* EXERCISE DATA:
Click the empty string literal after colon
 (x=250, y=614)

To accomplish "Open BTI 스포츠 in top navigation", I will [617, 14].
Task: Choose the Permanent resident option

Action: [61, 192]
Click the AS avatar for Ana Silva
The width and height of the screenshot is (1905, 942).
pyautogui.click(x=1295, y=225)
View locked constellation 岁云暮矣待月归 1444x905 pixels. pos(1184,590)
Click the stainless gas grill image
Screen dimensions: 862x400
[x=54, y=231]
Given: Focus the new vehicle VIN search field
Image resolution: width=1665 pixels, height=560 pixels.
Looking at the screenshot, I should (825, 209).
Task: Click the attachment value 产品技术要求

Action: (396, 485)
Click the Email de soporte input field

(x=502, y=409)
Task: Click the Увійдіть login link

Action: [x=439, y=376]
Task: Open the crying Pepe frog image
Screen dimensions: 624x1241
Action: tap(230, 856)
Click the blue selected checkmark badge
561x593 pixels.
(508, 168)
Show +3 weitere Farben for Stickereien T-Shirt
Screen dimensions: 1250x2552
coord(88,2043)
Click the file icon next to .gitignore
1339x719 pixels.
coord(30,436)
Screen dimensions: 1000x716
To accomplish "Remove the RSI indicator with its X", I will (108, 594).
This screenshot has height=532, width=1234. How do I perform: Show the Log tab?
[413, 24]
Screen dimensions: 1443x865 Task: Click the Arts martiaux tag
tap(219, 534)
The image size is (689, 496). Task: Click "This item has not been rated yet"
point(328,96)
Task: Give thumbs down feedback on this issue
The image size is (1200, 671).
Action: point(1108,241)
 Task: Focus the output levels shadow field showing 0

* WHAT YOU ARE ASKED TO DO: Give all of the entries again, word for word.

* WRITTEN RESPONSE:
Click the empty string literal after colon
 (x=250, y=614)

To accomplish "Open BTI 스포츠 in top navigation", I will [617, 14].
Task: Choose the Permanent resident option

Action: [61, 192]
Click the AS avatar for Ana Silva
The width and height of the screenshot is (1905, 942).
pyautogui.click(x=1295, y=225)
View locked constellation 岁云暮矣待月归 1444x905 pixels. pos(1184,590)
Click the stainless gas grill image
Screen dimensions: 862x400
[x=54, y=231]
Given: Focus the new vehicle VIN search field
Image resolution: width=1665 pixels, height=560 pixels.
Looking at the screenshot, I should (825, 209).
Task: Click the attachment value 产品技术要求

Action: (396, 485)
Click the Email de soporte input field

(x=502, y=409)
Task: Click the Увійдіть login link

Action: [x=439, y=376]
Task: Open the crying Pepe frog image
Screen dimensions: 624x1241
Action: tap(230, 856)
Click the blue selected checkmark badge
561x593 pixels.
(508, 168)
Show +3 weitere Farben for Stickereien T-Shirt
Screen dimensions: 1250x2552
coord(88,2043)
Click the file icon next to .gitignore
1339x719 pixels.
coord(30,436)
Screen dimensions: 1000x716
To accomplish "Remove the RSI indicator with its X", I will (108, 594).
This screenshot has height=532, width=1234. How do I perform: Show the Log tab?
[413, 24]
Screen dimensions: 1443x865 Task: Click the Arts martiaux tag
tap(219, 534)
The image size is (689, 496). Task: Click "This item has not been rated yet"
point(328,96)
Task: Give thumbs down feedback on this issue
The image size is (1200, 671).
Action: point(1108,241)
 Task: Focus the output levels shadow field showing 0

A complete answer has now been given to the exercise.